Need help with stripping down onkyo reciever
First off sorry that my first post is one asking for help. Secondly I'm asking for direction more than in depth help (altho the latter would be appreciated).

What I have on my project bench is a broken onkyo tx-sr601. The best I can tell the board that controls the input switching/dsp/volume control is toast but the rest is in good shape. All I am trying to end up with is a simple amp with a set of inputs, a volume control, and a pair of outputs. Anything more complicated than that I can mess with after I get it working. What would be the easier route? Stripping the power supply and outputs out of it and starting from scratch there. Or leaving the amplifier/power supply sections intact and building my own input/preamp/volume control section (which involves deciphering how they are feeding the amp section).

The schematics/service manual are here if anyone wants to look at them and give me their 2 cents. Its for a sr600 and I have a 601 but it's the closest thing I could find.

As far as personal ability I have an advanced understanding of electronics and have everything to design and build my own circuit boards. My only audio experience is in 12v stuff (I run a car audio store).

Any help would be appreciated, even if its to tell me that it's more work than its worth and I should just break the thing down for spare parts.

obso 21st April 2008 03:17 AM

Ok, I've got it working sort of. As long as I input a signal after the preamp I get output (albeit weak without any kind of preamplification) I never was able to get sound inputting a signal anywhere before the preamp section.

So what I have now is signal +/gnd/- x 5 channels. I thought about using some lm386's that I had left over from a previous project but its output is just +/gnd and it appears I need something similar but with +/gnd/- outputs. Is there something like this preferably all on a chip with minimal components like the 386? Or am I going about this the wrong way and there's a simple preamp circuit I could build to easily solve the problem. Not hugely concerned with high fidelity right now, I can always improve on it later once it's working.

Thanks again for any help.

obso 24th April 2008 03:58 PM

Reposting this because after 2 days it never showed up .

What I have come up with so far is building something similar to this preamp design with a SSM2142 (and it's accompanying circuitry)tacked onto the end to give me a differential output.

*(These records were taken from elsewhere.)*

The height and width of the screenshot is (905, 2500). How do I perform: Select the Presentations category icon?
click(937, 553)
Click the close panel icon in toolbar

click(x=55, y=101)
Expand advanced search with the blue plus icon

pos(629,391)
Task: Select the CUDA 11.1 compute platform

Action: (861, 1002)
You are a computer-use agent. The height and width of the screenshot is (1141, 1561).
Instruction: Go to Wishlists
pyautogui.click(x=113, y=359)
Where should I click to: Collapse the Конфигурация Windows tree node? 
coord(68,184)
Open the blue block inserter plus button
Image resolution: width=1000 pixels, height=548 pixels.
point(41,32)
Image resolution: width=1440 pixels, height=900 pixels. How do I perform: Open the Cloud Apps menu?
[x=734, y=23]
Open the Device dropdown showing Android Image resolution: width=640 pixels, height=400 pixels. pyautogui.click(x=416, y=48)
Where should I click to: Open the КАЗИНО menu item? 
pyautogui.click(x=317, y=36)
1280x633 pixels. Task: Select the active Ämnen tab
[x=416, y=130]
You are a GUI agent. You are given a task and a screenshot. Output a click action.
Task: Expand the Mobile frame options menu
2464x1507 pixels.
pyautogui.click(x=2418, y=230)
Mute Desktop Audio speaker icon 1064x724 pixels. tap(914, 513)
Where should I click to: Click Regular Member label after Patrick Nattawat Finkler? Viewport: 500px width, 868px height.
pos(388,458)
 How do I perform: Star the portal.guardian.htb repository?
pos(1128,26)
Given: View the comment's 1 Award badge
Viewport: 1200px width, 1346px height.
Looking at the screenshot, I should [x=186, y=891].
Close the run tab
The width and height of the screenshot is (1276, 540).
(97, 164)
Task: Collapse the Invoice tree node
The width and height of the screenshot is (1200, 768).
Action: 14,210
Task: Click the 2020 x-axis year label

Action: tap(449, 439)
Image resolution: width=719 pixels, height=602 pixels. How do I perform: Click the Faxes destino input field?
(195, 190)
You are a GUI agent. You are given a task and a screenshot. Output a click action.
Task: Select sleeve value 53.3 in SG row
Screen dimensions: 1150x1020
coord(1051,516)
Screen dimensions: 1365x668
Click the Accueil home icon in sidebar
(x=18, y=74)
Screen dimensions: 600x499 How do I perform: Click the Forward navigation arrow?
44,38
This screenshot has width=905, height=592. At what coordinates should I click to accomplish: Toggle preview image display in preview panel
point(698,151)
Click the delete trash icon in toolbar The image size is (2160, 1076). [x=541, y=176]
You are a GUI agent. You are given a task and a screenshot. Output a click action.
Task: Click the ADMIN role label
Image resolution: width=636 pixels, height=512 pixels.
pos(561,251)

Anyone see any inherent flaws with this? I'm not worried about super high fidelity or squeezing every last watt out of it. I have no idea what the actual voltage range the final amplifier needs so my plan is just ramp the preamps outputs up until the output clips and then back it off a little. Also if someone better at reverse engineering that me can spot an easy change to make the preamp above have a differential output without the added device at the end please let me know.